Abstract

Dopamine action in the nucleus accumbens (NAc) is thought to drive appetitive behavior and Pavlovian reward learning. However, it remains controversial how dopamine achieves these behavioral effects by regulating medium spiny projection neurons (MSNs) of the NAc, especially on a behaviorally relevant timescale. Metabotropic glutamate receptor (mGluR)-induced Ca(2+) signaling dependent on the Ca(2+)- releasing messenger inositol 1,4,5-triphosphate (IP3) plays a critical role in controlling neuronal excitability and synaptic plasticity. Here, we show that transient dopamine application facilitates mGluR/IP3-induced Ca(2+) signals within a time window of ∼2-10 s in a subpopulation of MSNs in the NAc core. Dopamine facilitation of IP3-induced Ca(2+) signaling is mediated by D1 dopamine receptors. In dopamine-insensitive MSNs, activation of A2A adenosine receptors causes enhancement of IP3-evoked Ca(2+) signals, which is reversed by D2 dopamine receptor activation. These results show that dopamine differentially regulates Ca(2+) signaling on the order of seconds in two distinct MSN subpopulations.

Highlights

  • The nucleus accumbens (NAc), which constitutes a major part of the ventral striatum, plays a critical role in driving appetitive behavior, Pavlovian reward learning, and the development of addiction (Day and Carelli, 2007; Fields et al, 2007; Ikemoto and Bonci, 2014)

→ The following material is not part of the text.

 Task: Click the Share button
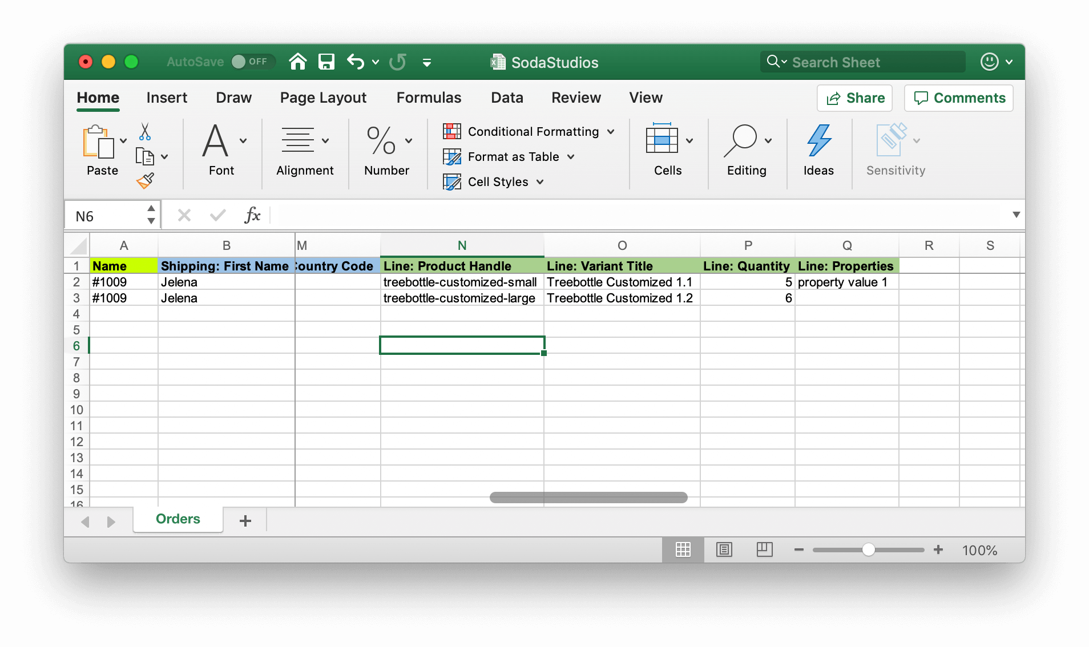point(854,98)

  • In this study, using ex vivo slices from mice, we investigated how DA differentially regulates Metabotropic glutamate receptor (mGluR)/IP3-dependent Ca2+ signaling via D1 and D2 receptors in the NAc core, the subregion predominantly involved in the formation and expression of cue-reward memory (Saddoris et al, 2013; Sesack and Grace, 2010)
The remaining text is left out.